◆ Records contained in a dataset
▼

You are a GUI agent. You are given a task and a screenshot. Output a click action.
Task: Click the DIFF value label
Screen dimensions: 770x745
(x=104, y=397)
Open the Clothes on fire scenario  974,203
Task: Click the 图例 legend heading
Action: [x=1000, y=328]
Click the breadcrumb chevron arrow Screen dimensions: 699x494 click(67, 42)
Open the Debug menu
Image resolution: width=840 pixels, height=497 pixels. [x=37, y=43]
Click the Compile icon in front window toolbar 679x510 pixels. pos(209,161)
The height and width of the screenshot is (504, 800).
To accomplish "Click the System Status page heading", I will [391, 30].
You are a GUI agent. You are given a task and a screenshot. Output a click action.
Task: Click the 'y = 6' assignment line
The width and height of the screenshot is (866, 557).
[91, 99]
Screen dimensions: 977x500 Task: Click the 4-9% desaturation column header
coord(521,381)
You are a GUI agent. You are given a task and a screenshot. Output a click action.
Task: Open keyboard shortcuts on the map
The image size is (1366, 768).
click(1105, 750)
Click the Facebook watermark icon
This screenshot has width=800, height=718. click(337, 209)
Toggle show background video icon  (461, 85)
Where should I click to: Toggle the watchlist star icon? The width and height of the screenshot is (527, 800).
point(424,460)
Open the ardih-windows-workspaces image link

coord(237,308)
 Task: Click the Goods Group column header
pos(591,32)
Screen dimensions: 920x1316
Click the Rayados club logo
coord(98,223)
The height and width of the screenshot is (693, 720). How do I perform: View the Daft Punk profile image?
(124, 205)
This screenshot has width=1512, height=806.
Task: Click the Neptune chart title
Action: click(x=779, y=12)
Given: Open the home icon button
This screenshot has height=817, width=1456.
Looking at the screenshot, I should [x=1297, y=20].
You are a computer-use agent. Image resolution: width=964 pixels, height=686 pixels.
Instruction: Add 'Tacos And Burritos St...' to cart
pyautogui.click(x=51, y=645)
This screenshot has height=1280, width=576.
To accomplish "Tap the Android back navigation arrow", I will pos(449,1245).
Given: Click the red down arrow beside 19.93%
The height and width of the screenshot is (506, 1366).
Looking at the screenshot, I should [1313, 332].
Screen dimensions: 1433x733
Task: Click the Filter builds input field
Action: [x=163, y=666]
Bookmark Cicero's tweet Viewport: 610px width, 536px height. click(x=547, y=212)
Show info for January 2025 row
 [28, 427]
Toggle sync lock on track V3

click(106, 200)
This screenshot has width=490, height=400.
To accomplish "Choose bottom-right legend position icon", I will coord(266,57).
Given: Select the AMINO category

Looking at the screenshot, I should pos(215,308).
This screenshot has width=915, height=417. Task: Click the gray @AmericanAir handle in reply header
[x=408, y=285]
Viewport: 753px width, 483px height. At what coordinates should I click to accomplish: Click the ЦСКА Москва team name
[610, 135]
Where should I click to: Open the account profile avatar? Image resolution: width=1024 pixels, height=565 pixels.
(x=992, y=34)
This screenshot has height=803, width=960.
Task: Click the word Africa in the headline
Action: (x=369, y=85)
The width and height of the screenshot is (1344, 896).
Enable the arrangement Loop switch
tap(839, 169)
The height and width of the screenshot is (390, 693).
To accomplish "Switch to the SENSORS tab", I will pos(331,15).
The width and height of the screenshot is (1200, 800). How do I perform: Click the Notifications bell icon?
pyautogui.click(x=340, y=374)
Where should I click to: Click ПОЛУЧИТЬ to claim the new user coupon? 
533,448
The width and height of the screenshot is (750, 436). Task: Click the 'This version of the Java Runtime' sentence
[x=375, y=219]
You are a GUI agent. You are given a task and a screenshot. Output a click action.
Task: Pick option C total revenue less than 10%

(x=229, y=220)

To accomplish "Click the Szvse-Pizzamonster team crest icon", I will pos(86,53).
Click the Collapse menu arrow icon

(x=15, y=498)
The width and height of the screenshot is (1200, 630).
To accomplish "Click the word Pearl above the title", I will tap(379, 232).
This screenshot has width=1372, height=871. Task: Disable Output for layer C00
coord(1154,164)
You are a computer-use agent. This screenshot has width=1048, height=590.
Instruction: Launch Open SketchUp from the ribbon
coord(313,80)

▲

◆ EXERCISE DETAILS
Set all the data down again, exactly as it reads above.

◆ SOLUTION
You are a GUI agent. You are given a task and a screenshot. Output a click action.
Task: Click the DIFF value label
Screen dimensions: 770x745
(x=104, y=397)
Open the Clothes on fire scenario  974,203
Task: Click the 图例 legend heading
Action: [x=1000, y=328]
Click the breadcrumb chevron arrow Screen dimensions: 699x494 click(67, 42)
Open the Debug menu
Image resolution: width=840 pixels, height=497 pixels. [x=37, y=43]
Click the Compile icon in front window toolbar 679x510 pixels. pos(209,161)
The height and width of the screenshot is (504, 800).
To accomplish "Click the System Status page heading", I will [391, 30].
You are a GUI agent. You are given a task and a screenshot. Output a click action.
Task: Click the 'y = 6' assignment line
The width and height of the screenshot is (866, 557).
[91, 99]
Screen dimensions: 977x500 Task: Click the 4-9% desaturation column header
coord(521,381)
You are a GUI agent. You are given a task and a screenshot. Output a click action.
Task: Open keyboard shortcuts on the map
The image size is (1366, 768).
click(1105, 750)
Click the Facebook watermark icon
This screenshot has width=800, height=718. click(337, 209)
Toggle show background video icon  (461, 85)
Where should I click to: Toggle the watchlist star icon? The width and height of the screenshot is (527, 800).
point(424,460)
Open the ardih-windows-workspaces image link

coord(237,308)
 Task: Click the Goods Group column header
pos(591,32)
Screen dimensions: 920x1316
Click the Rayados club logo
coord(98,223)
The height and width of the screenshot is (693, 720). How do I perform: View the Daft Punk profile image?
(124, 205)
This screenshot has width=1512, height=806.
Task: Click the Neptune chart title
Action: click(x=779, y=12)
Given: Open the home icon button
This screenshot has height=817, width=1456.
Looking at the screenshot, I should [x=1297, y=20].
You are a computer-use agent. Image resolution: width=964 pixels, height=686 pixels.
Instruction: Add 'Tacos And Burritos St...' to cart
pyautogui.click(x=51, y=645)
This screenshot has height=1280, width=576.
To accomplish "Tap the Android back navigation arrow", I will pos(449,1245).
Given: Click the red down arrow beside 19.93%
The height and width of the screenshot is (506, 1366).
Looking at the screenshot, I should [1313, 332].
Screen dimensions: 1433x733
Task: Click the Filter builds input field
Action: [x=163, y=666]
Bookmark Cicero's tweet Viewport: 610px width, 536px height. click(x=547, y=212)
Show info for January 2025 row
 [28, 427]
Toggle sync lock on track V3

click(106, 200)
This screenshot has width=490, height=400.
To accomplish "Choose bottom-right legend position icon", I will coord(266,57).
Given: Select the AMINO category

Looking at the screenshot, I should pos(215,308).
This screenshot has width=915, height=417. Task: Click the gray @AmericanAir handle in reply header
[x=408, y=285]
Viewport: 753px width, 483px height. At what coordinates should I click to accomplish: Click the ЦСКА Москва team name
[610, 135]
Where should I click to: Open the account profile avatar? Image resolution: width=1024 pixels, height=565 pixels.
(x=992, y=34)
This screenshot has height=803, width=960.
Task: Click the word Africa in the headline
Action: (x=369, y=85)
The width and height of the screenshot is (1344, 896).
Enable the arrangement Loop switch
tap(839, 169)
The height and width of the screenshot is (390, 693).
To accomplish "Switch to the SENSORS tab", I will pos(331,15).
The width and height of the screenshot is (1200, 800). How do I perform: Click the Notifications bell icon?
pyautogui.click(x=340, y=374)
Where should I click to: Click ПОЛУЧИТЬ to claim the new user coupon? 
533,448
The width and height of the screenshot is (750, 436). Task: Click the 'This version of the Java Runtime' sentence
[x=375, y=219]
You are a GUI agent. You are given a task and a screenshot. Output a click action.
Task: Pick option C total revenue less than 10%

(x=229, y=220)

To accomplish "Click the Szvse-Pizzamonster team crest icon", I will pos(86,53).
Click the Collapse menu arrow icon

(x=15, y=498)
The width and height of the screenshot is (1200, 630).
To accomplish "Click the word Pearl above the title", I will tap(379, 232).
This screenshot has width=1372, height=871. Task: Disable Output for layer C00
coord(1154,164)
You are a computer-use agent. This screenshot has width=1048, height=590.
Instruction: Launch Open SketchUp from the ribbon
coord(313,80)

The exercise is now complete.